The problem was Major went the wrong way, so there were 21 (or 22, depending upon who you talk to) players going in the right direction and Harris going the other way for a touchdown.
A year later, up in State College, a much wiser Penn State defense let Harris run anywhere he wanted. He finished the game with 135 yards rushing and a touchdown, while also throwing for an additional 166 yards.
But what the Nittany Lions did that afternoon was to make sure to punch the football out of Harris’ arms whenever they got to him because they noticed that he always carried the ball like a loaf of bread. The result was a bunch of West Virginia fumbles and a 19-9 Nittany Lion victory.
Today, some 25 years later, everybody is trying to jar the ball loose whenever they can.
Following last Saturday’s practice in Wheeling, Bradley was asked about all those great nationally ranked defenses he had a hand in developing at Penn State, six of them ranking among the nation’s top 15 from 2004-09.
“Am I supposed to say great coaching?” he joked. “I say this all the time, it’s not the Xs and Os, it’s the Jimmies and Joes.”
No question that’s true, but how many times through the years did we watch a Penn State quarterback who couldn’t hit the broad side of a barn torch West Virginia’s defense with a timely screen pass that went for a touchdown?
Penn State always seemed to unleash that screen at the right moment in the game just when the Mountaineer defense - frothing at the mouth, ears pinned back and eyeballs bulging - had everyone coming, including the team managers. It was almost like Lucy pulling the football out from under Charlie Brown in those old Peanut gags whenever Penn State would throw that screen pass.
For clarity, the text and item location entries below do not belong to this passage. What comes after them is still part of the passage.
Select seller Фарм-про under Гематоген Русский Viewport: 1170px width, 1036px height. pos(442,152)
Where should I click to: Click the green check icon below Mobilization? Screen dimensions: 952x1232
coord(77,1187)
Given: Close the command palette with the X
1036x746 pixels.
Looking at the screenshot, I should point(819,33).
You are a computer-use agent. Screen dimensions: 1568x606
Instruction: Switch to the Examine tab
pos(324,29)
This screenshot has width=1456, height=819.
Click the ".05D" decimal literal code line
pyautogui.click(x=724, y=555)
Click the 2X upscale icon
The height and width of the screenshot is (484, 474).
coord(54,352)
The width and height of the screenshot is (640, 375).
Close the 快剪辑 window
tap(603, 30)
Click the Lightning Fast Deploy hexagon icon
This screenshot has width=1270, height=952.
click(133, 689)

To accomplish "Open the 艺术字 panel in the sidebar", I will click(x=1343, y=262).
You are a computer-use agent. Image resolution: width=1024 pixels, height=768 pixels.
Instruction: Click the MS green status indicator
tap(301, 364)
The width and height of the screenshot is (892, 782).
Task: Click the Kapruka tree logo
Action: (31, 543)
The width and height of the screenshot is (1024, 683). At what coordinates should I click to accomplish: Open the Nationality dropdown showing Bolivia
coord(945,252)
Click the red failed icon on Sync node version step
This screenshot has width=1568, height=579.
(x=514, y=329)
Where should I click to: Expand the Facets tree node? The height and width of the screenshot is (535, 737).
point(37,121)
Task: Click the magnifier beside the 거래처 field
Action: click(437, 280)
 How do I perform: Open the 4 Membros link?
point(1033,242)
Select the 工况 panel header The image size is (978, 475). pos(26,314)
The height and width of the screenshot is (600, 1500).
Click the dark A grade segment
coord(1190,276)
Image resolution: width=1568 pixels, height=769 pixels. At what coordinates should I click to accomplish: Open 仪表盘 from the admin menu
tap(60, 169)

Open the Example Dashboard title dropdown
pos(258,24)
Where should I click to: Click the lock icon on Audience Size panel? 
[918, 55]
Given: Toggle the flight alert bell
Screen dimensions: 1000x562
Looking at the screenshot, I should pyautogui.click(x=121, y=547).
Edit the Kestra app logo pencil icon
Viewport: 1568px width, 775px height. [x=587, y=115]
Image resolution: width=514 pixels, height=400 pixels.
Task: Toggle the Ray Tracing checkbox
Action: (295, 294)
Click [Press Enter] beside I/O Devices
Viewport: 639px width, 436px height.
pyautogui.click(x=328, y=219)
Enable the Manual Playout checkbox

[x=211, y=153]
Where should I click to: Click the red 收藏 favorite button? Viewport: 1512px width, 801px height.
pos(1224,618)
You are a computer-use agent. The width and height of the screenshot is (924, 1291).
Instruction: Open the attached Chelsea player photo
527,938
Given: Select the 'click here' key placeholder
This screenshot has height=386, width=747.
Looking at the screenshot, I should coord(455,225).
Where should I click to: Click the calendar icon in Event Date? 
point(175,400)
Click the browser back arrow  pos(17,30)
How many times through the years did we watch West Virginia complete a long pass that put the ball deep into Penn State territory and a trailing defender, like linebacker Greg Buttle did to Scott MacDonald in 1975, never gave up on the play and came from behind to force a fumble that the Nittany Lions always seemed to recover?
How many of those red zone opportunities came up empty for the Mountaineers through the years?
It seemed like every time WVU played Penn State you’d look at the stat sheet and West Virginia would have almost as many yards as Penn State - and sometimes even more yards than the Lions - and then would end up losing the game 30-0.
How does that happen?
Well, it’s not just about having great football players. It’s about having great football players who understand how to play the game, who fit what you are trying to do, who believe in what you’re doing and play with great passion. And that’s where coaching comes in.
Bradley was asked by a Pittsburgh reporter how important he thought recruiting Western Pa would be to the WVU football program. Since West Virginia and Pitt no longer face each other on the field, I suppose it was a way to stir up the pot a little bit.
Bradley’s reply was telling. It is telling if you really pay attention to what he’s saying.
“Recruiting Western Pa is only good if you get players,” he explained. “There is no sense making a big deal about it just recruiting guys. You need the guys who can make you champions. If there are a lot of guys who can make you champions, then go recruit Western Pa, but if there’s not you can’t just say we’re going to recruit Western Pa if there’s not enough players there.”
“I think one of the things about recruiting that everybody gets wound up about is you can’t listen to all of these guys who say he’s a five-star or a four-star. Believe me, everybody has different opinions about players, but the one thing you have to do is you have to pick the players who are right for your team.
“You’ve got to pick the players who fit your system, and in some years you may not take a certain player. Why? Because you already have three of those type of guys and you have to let that one go. He may be a great player, but because of scholarship limits, you just have to deal with that.”
Unsatisfied with Bradley’s answer, the reporter took one more stab at it.
“But assuming there are players in Western Pa, do you think you, personally, will have an affect on them coming here?” he asked.
“I don’t know if I will or not, but at least I won’t get lost up there,” Bradley quipped.
That’s nearly 40 years worth of coaching experience coming out there. And that is what Mountaineer football is getting with Tom Bradley.